245 Commits

Author SHA1 Message Date
Andrey Smirnov
2fb00344ab chore: upgrade Go to 1.14.3 and use toolchain for race detector
With Go 1.14.3 we can run race-enabled code on muslc, so this opens path
to run unit-tests-race under Talos environment with rootfs, enabling all
the tests to run under race detector.

Also fixed the tests run by specifying platform in the test environment.

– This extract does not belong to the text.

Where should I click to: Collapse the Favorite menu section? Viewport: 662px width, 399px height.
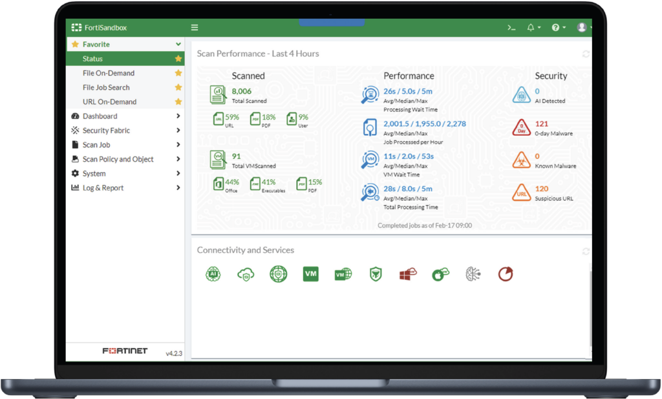pos(178,45)
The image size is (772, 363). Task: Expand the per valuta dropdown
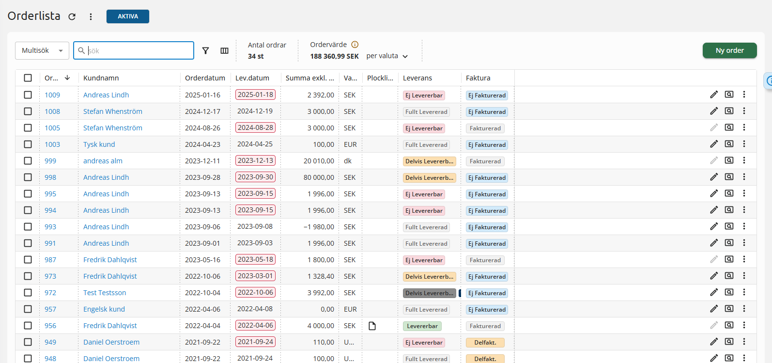pos(387,56)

Signed-off-by: Andrey Smirnov <smirnov.andrey@gmail.com>
2020-05-25 08:35:11 -07:00
Spencer Smith
6383a78065 chore: serialize firecracker e2e tests
This PR will ensure that the firecracker provision tests will only run
after a successful e2e_firecracker run. This is being added in hopes of
freeing up some resources during CI testing and making things more
stable.

Signed-off-by: Spencer Smith <robertspencersmith@gmail.com>
2020-05-11 12:25:14 -07:00
Andrey Smirnov
23be80fd96 test: stabilize tests by bumping timeouts
Bump timeouts for reset API test as K8s control plane teardown might
take 3 minutes on its own.

Bump Go Firecracker SDK timeout when talking to firecracker process.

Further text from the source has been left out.